A- Reconstituer le standard (à concentration Initiale [C] connue)

B- Constituer une gamme par dilution de moitié de la concentration précédente. Un minimum de 6 points de gamme + un blanc sont recommandés (0, [C], [C]/2, [C]/4, [C]/8, [C]/16, [C]/32)

[C]          -> si possible préparer 800µl de standard

[C]/2     -> 400µL Tampon de dilution + 400µL [C]

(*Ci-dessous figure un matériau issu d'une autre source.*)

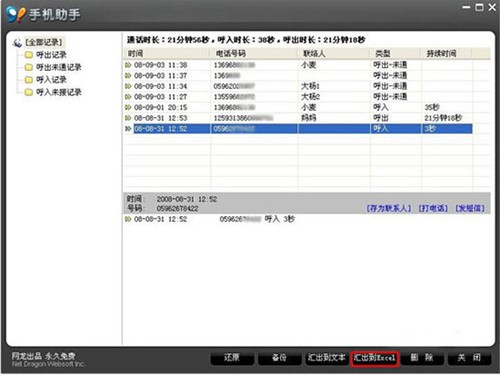
Task: Click the 呼入记录 folder icon
Action: (x=29, y=80)
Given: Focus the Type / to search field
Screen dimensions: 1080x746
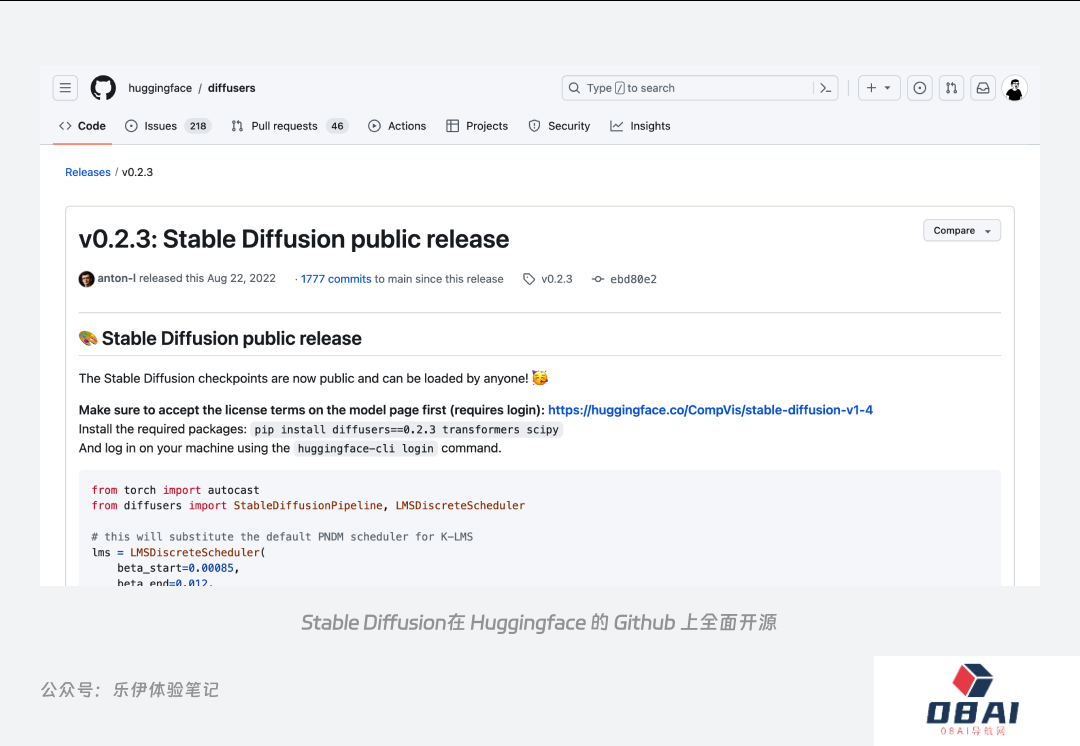Looking at the screenshot, I should pyautogui.click(x=690, y=88).
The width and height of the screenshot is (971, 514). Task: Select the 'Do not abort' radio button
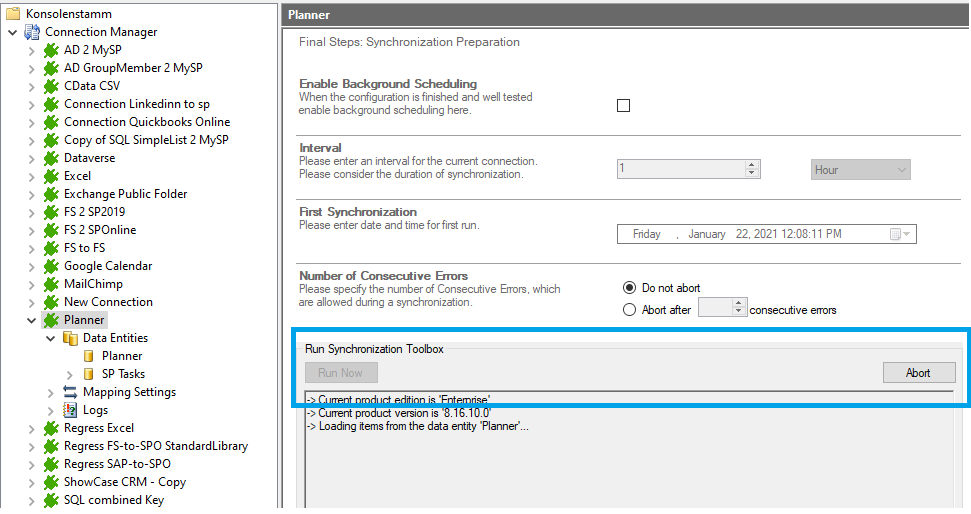(629, 288)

[C]/4     -> 400µL Tampon de dilution + 400µL [C]/2

[C]/8     -> 400µL Tampon de dilution + 400µL [C]/4

[C]/16   -> 400µL Tampon de dilution + 400µL [C]/8

[C]/32   -> 400µL Tampon de dilution + 400µL [C]/16

 

3- Méthode :

1- Diluer les échantillons (plasma, serum ou surnageant de culture cellulaire) dans du tampon de dilution (cf bibliographie selon l’antigène d’intérêt et le liquide étudié)

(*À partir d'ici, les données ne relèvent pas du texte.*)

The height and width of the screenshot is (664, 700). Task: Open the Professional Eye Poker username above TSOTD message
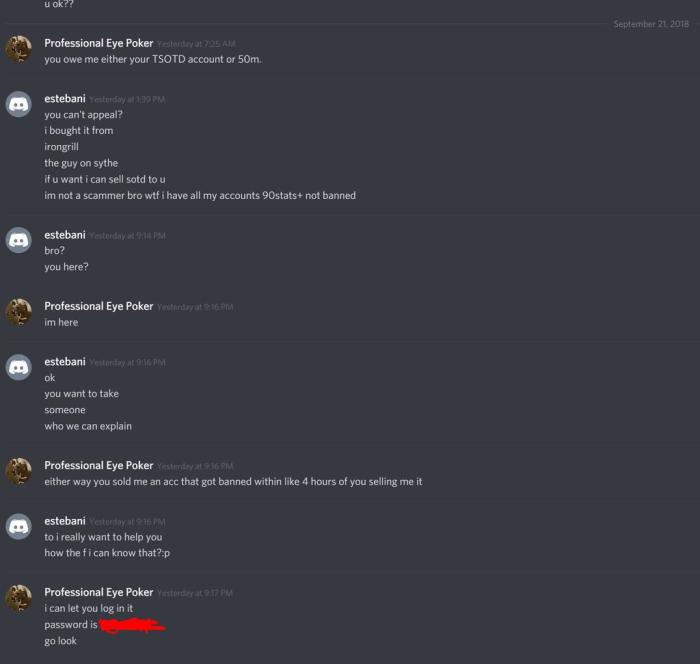[x=99, y=43]
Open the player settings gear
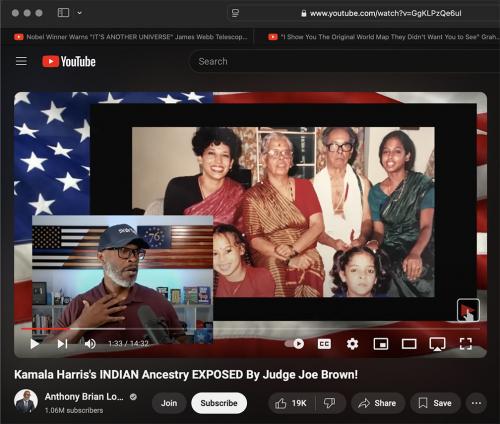Image resolution: width=500 pixels, height=424 pixels. (352, 344)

2- Distribuer 100µl d’échantillon ou de gamme dans chaque puit (penser à ajouter un blanc) en triplicate

3- Diluer l’anticorps de détection (biotinylé) dans son tampon puis distribuer 50µl de ce mélange dans chaque puit

4- Laisser incuber 1 heure à température ambiante ·

5- Rincer 3 fois avec 300µl de Tampon de rincage

6- Diluer la streptavidin-HRP dans son tampon puis dispenser 100µL dans chaque puit

7- Laisser incuber 20 Min à température ambiante º

8- Rincer 3 fois avec 300µl de Tampon de rincage

9- Distribuer 100µl de TMB (prêt à l’emploi), couvrir de papier aluminium et laisser incuber 10-15 minutes (surveiller la couleur(Bleu))

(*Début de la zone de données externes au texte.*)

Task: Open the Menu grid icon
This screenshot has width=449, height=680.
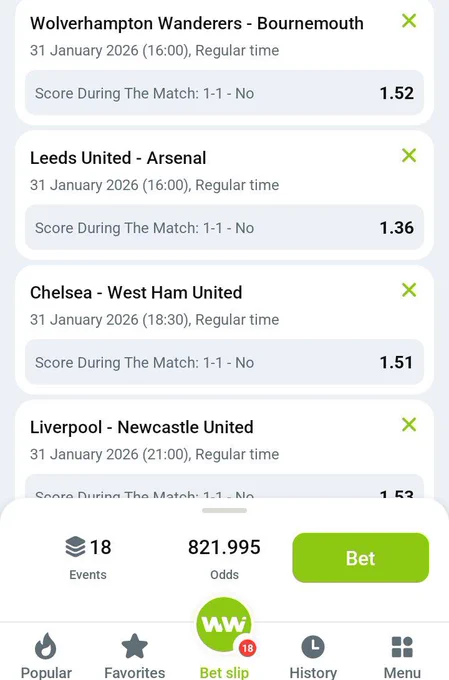Action: pyautogui.click(x=402, y=647)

10- Stopper la réaction avec 100µl d’acide sulfurique à 1M è Jaune

11- Lecture à 450nm

 

INTERPRETATION DES RESULTATS/ANALYSE

Le lecteur de plaque donne des densités optiques (DO) correspondantes à chaque puit, à extraire dans un tableur pour le traitement. La détermination des concentrations se fait selon les étapes suivantes :

  • Soustraire de chaque DO la DO correspondant au 0 (DO du tampon)
  • Déterminer l’équation de la gamme (qui généralement est linéaire, avec les concentrations de gamme X et les DO correspondantes en Y) : DO=A*[C] + B
  • A partir de cette équation de gamme, déterminer les concentrations en introduisant les valeurs de DO obtenues pour les échantillons. Ramener ces concentrations aux valeurs réelles en fonction de la dilution de l’échantillon opérée.
  • Toutes les mesures qui sortent de la gamme doivent être exclues (dans c cas, modifier les dilutions initiales pour pouvoir rentrer dans la gamme)

 

 

Mots Clés :

Physiologie, dosage, plasma

Références :

 Voller A, Bartlett A, Bidwell DE. Enzyme immunoassays with special reference to ELISA techniques. J Clin Pathol. 1978 Jun;31(6):507-20.

Exemple d’Application en Physiologie de l’exercice

  • Monchanin G, Serpero LD, Connes P, Tripette J, Wouassi D, Bezin L, Francina A, Ngongang J, de la Pena M, Massarelli R, Gozal D, Thiriet P, Martin C. Effects of a progressive and maximal exercise on plasma levels of adhesion molecules in athletes with sickle cell trait with or without {alpha}-thalassemia. Journal of Applied Physiology 102(1): 169-173, 2007.

 

Biographie de l’auteur

Cyril Martin est MCU-HDR (Physiologie) au Laboratoire Interuniversitaire de Biologie de la Motricité de l’Université de Lyon. Il développe depuis une quinzaine d’années des recherches sur les effets de l’exercice musculaire et de l’activité physique chez les sujets porteurs d’anomalies du globule rouge (trait drépanocytaire, anémie falciforme). Ses travaux sont centrés sur des analyses des mécanismes inflammatoires, hématologiques, hémorhéologiques et du stress oxydant.